-- Exercise requirements --
Every line from the one with "limitPNG (752, 555)" to the end of the data needs to be copied exactly, and no line before it.

-- Exercise material --
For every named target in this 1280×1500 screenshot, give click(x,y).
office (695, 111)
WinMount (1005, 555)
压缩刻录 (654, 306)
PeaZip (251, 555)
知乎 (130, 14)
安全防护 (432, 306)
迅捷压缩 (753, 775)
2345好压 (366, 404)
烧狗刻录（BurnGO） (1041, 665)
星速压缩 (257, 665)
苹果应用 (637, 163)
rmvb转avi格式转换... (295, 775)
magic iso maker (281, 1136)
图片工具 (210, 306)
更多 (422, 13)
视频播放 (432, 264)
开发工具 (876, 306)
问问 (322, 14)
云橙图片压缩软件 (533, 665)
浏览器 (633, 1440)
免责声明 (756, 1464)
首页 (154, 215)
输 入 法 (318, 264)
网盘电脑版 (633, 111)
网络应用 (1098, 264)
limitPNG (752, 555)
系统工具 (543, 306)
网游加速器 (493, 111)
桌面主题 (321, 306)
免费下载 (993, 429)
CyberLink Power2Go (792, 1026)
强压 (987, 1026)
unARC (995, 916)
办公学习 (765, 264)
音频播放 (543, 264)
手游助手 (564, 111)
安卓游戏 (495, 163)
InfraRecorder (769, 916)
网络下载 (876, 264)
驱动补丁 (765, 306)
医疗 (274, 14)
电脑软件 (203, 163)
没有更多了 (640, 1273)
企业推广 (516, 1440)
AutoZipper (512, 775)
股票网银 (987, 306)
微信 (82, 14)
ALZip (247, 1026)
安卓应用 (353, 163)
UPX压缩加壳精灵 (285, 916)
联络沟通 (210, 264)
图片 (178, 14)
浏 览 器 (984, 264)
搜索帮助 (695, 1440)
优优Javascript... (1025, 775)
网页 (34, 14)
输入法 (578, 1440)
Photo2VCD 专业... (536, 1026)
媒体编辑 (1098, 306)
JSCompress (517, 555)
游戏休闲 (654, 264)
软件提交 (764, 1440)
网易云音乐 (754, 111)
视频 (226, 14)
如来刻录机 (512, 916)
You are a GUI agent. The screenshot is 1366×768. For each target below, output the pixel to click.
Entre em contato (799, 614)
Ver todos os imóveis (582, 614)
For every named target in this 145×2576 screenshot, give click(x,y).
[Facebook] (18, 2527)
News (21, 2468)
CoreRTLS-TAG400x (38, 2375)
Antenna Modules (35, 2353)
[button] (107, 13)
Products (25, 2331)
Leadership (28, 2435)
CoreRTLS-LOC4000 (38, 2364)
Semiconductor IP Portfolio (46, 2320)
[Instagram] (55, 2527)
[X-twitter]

-- Written response --
limitPNG (752, 555)
系统工具 (543, 306)
网游加速器 (493, 111)
桌面主题 (321, 306)
免费下载 (993, 429)
CyberLink Power2Go (792, 1026)
强压 (987, 1026)
unARC (995, 916)
办公学习 (765, 264)
音频播放 (543, 264)
手游助手 (564, 111)
安卓游戏 (495, 163)
InfraRecorder (769, 916)
网络下载 (876, 264)
驱动补丁 (765, 306)
医疗 (274, 14)
电脑软件 (203, 163)
没有更多了 (640, 1273)
企业推广 (516, 1440)
AutoZipper (512, 775)
股票网银 (987, 306)
微信 (82, 14)
ALZip (247, 1026)
安卓应用 (353, 163)
UPX压缩加壳精灵 (285, 916)
联络沟通 (210, 264)
图片 (178, 14)
浏 览 器 (984, 264)
搜索帮助 (695, 1440)
优优Javascript... (1025, 775)
网页 (34, 14)
输入法 (578, 1440)
Photo2VCD 专业... (536, 1026)
媒体编辑 (1098, 306)
JSCompress (517, 555)
游戏休闲 (654, 264)
软件提交 (764, 1440)
网易云音乐 (754, 111)
视频 (226, 14)
如来刻录机 (512, 916)
You are a GUI agent. The screenshot is 1366×768. For each target below, output the pixel to click.
Entre em contato (799, 614)
Ver todos os imóveis (582, 614)
For every named target in this 145×2576 screenshot, give click(x,y).
[Facebook] (18, 2527)
News (21, 2468)
CoreRTLS-TAG400x (38, 2375)
Antenna Modules (35, 2353)
[button] (107, 13)
Products (25, 2331)
Leadership (28, 2435)
CoreRTLS-LOC4000 (38, 2364)
Semiconductor IP Portfolio (46, 2320)
[Instagram] (55, 2527)
[X-twitter]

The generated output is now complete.